:: Task directions ::
Reproduce all of the entries below word for word, keeping every line as it appears.

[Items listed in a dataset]
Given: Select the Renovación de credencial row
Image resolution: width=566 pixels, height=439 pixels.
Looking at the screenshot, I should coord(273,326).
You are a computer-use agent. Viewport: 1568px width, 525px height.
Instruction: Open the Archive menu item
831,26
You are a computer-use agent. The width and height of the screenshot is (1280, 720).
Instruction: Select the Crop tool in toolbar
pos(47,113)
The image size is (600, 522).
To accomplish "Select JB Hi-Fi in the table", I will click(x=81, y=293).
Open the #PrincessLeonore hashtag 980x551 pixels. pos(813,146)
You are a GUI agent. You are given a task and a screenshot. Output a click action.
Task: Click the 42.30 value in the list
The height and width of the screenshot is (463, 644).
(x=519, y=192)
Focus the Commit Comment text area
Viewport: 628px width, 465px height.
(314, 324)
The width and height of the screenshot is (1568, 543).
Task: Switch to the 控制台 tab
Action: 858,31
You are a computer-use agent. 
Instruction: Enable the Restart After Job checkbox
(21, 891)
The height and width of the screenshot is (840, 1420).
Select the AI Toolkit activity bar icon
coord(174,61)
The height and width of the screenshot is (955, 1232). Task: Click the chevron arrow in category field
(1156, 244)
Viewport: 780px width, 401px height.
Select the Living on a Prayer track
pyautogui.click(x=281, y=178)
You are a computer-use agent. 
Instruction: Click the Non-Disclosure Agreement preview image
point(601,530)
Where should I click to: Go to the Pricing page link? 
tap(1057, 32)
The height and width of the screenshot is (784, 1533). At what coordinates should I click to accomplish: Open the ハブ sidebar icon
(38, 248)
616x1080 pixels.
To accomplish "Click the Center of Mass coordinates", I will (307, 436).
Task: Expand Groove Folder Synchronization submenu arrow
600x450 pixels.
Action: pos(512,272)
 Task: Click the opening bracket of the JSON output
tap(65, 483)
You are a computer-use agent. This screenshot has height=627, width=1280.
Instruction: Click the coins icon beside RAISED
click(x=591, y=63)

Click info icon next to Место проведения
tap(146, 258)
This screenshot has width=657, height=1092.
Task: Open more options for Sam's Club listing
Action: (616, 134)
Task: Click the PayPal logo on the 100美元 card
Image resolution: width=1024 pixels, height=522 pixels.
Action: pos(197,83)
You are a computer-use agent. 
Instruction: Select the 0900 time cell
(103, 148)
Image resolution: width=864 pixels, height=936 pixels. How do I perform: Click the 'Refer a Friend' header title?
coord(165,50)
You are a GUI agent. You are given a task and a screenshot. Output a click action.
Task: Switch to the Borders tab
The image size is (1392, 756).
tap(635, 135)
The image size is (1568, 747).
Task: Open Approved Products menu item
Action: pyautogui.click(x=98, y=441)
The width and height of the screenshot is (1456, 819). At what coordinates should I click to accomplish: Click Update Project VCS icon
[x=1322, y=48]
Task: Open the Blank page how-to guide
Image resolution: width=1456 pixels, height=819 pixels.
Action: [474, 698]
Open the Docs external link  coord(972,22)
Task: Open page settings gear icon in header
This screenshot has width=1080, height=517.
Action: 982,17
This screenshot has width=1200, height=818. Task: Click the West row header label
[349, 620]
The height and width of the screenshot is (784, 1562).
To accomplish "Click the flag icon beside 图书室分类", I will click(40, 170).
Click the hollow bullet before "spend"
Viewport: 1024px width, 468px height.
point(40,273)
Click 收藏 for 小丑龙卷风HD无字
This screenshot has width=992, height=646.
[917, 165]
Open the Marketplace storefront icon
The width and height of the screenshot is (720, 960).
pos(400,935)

:: Problem solution ::
Given: Select the Renovación de credencial row
Image resolution: width=566 pixels, height=439 pixels.
Looking at the screenshot, I should coord(273,326).
You are a computer-use agent. Viewport: 1568px width, 525px height.
Instruction: Open the Archive menu item
831,26
You are a computer-use agent. The width and height of the screenshot is (1280, 720).
Instruction: Select the Crop tool in toolbar
pos(47,113)
The image size is (600, 522).
To accomplish "Select JB Hi-Fi in the table", I will click(x=81, y=293).
Open the #PrincessLeonore hashtag 980x551 pixels. pos(813,146)
You are a GUI agent. You are given a task and a screenshot. Output a click action.
Task: Click the 42.30 value in the list
The height and width of the screenshot is (463, 644).
(x=519, y=192)
Focus the Commit Comment text area
Viewport: 628px width, 465px height.
(314, 324)
The width and height of the screenshot is (1568, 543).
Task: Switch to the 控制台 tab
Action: 858,31
You are a computer-use agent. 
Instruction: Enable the Restart After Job checkbox
(21, 891)
The height and width of the screenshot is (840, 1420).
Select the AI Toolkit activity bar icon
coord(174,61)
The height and width of the screenshot is (955, 1232). Task: Click the chevron arrow in category field
(1156, 244)
Viewport: 780px width, 401px height.
Select the Living on a Prayer track
pyautogui.click(x=281, y=178)
You are a computer-use agent. 
Instruction: Click the Non-Disclosure Agreement preview image
point(601,530)
Where should I click to: Go to the Pricing page link? 
tap(1057, 32)
The height and width of the screenshot is (784, 1533). At what coordinates should I click to accomplish: Open the ハブ sidebar icon
(38, 248)
616x1080 pixels.
To accomplish "Click the Center of Mass coordinates", I will (307, 436).
Task: Expand Groove Folder Synchronization submenu arrow
600x450 pixels.
Action: pos(512,272)
 Task: Click the opening bracket of the JSON output
tap(65, 483)
You are a computer-use agent. This screenshot has height=627, width=1280.
Instruction: Click the coins icon beside RAISED
click(x=591, y=63)

Click info icon next to Место проведения
tap(146, 258)
This screenshot has width=657, height=1092.
Task: Open more options for Sam's Club listing
Action: (616, 134)
Task: Click the PayPal logo on the 100美元 card
Image resolution: width=1024 pixels, height=522 pixels.
Action: pos(197,83)
You are a computer-use agent. 
Instruction: Select the 0900 time cell
(103, 148)
Image resolution: width=864 pixels, height=936 pixels. How do I perform: Click the 'Refer a Friend' header title?
coord(165,50)
You are a GUI agent. You are given a task and a screenshot. Output a click action.
Task: Switch to the Borders tab
The image size is (1392, 756).
tap(635, 135)
The image size is (1568, 747).
Task: Open Approved Products menu item
Action: pyautogui.click(x=98, y=441)
The width and height of the screenshot is (1456, 819). At what coordinates should I click to accomplish: Click Update Project VCS icon
[x=1322, y=48]
Task: Open the Blank page how-to guide
Image resolution: width=1456 pixels, height=819 pixels.
Action: [474, 698]
Open the Docs external link  coord(972,22)
Task: Open page settings gear icon in header
This screenshot has width=1080, height=517.
Action: 982,17
This screenshot has width=1200, height=818. Task: Click the West row header label
[349, 620]
The height and width of the screenshot is (784, 1562).
To accomplish "Click the flag icon beside 图书室分类", I will click(40, 170).
Click the hollow bullet before "spend"
Viewport: 1024px width, 468px height.
point(40,273)
Click 收藏 for 小丑龙卷风HD无字
This screenshot has width=992, height=646.
[917, 165]
Open the Marketplace storefront icon
The width and height of the screenshot is (720, 960).
pos(400,935)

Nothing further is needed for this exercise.